■ TEXTO DE PARTIDA:

La ilusión de las personas pequeñas es muy característica. No quiero decir que las personas grandes no sientan ilusión, ni que confunda su esperanza con ella, sino que no la sienten de la misma manera. Las personas pequeñas sienten ilusión de una forma continuada y general, en tanto que se extiende a todos los aspectos de su vida; a todo lo que les pasa y esperan que les pase. Este grado y modo de sentir ilusión les aboca irremediablemente a la sorpresa y a la desilusión; lo que desvela uno de los caminos que podremos seguir respecto de la segunda reformulación.

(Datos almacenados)
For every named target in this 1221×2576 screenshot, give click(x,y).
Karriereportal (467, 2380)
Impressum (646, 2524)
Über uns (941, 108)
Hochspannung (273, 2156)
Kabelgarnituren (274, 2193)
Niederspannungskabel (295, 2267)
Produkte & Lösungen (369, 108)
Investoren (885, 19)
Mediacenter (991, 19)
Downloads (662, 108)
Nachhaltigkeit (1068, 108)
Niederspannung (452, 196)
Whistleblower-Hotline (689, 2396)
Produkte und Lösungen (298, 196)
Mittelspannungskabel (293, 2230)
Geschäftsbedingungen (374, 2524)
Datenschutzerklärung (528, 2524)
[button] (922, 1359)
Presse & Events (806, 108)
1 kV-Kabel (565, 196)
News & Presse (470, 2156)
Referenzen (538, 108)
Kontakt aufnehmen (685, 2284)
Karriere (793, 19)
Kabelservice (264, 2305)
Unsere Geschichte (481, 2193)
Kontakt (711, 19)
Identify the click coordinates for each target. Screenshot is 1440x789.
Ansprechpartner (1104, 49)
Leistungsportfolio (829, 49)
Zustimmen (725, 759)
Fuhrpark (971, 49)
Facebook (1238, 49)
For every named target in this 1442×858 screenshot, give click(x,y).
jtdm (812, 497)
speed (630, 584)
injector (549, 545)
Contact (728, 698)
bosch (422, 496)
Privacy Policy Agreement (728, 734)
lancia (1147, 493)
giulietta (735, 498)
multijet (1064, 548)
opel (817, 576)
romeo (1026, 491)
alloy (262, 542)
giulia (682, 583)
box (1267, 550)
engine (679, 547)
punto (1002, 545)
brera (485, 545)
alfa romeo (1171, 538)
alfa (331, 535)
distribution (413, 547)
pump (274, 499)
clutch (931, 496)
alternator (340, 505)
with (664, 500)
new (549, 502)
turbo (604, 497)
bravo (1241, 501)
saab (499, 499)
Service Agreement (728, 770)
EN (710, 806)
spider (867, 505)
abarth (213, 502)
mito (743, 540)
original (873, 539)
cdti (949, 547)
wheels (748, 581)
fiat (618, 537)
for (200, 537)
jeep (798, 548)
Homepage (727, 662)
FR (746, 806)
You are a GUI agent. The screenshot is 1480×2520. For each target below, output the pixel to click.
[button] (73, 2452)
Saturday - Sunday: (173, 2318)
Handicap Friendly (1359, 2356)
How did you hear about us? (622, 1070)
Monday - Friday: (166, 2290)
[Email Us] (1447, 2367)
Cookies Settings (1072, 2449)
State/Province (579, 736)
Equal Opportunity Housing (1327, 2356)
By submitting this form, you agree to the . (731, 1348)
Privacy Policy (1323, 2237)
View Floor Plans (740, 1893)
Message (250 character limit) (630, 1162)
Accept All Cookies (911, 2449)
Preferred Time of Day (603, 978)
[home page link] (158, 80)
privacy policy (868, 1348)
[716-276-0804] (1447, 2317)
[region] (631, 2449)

■ CONSIGNA:
Prosigue el texto sobre la ilusión de las personas pequeñas a partir de su última oración.

■ RESPUESTA:
Tanto la confianza como la ilusión son emociones que se dan en el estado natural y habitual de las personas pequeñas. Este estado, respecto de las personas grandes –la gran mayoría de mis presumibles lectores-, de exaltación continúa. Uno de los factores a los que se enfrentan la mayor parte del tiempo es la novedad pero ésta es afrontada, no desde la sensación de incomodidad y desasosiego que provoca la inestabilidad, sino desde la calma y la comodidad que motivan la confianza y la ilusión. El miedo existe, claro, e incluso su presencia es mayor y más condicionante pero aparece, digamos, en su forma más pura, con lo que quiero señalar que el miedo que sienten las personas pequeñas no está guiado ni contaminado por experiencias negativas anteriores por lo que se manifiesta sólo como mecanismo de autoconservación y no como sustento de las fobias. Así este miedo, hasta la presencia de experiencias negativas, aunque sea completamente irracional es el racionalmente más preferible, ya que sólo se muestra cuando realmente es pertinente; esto si confiamos en la necesidad y característica de pureza de nuestros instintos. Un bebé no es que se permita confiar con ilusión en las cosas nuevas, adquiriendo la perspectiva más preferible en el caso de que realmente estas cosas sean merecedoras de su confianza y propicias para aquello que espera, es que si está cómodo y en su estado natural –no alterado- no responderá de una manera distinta.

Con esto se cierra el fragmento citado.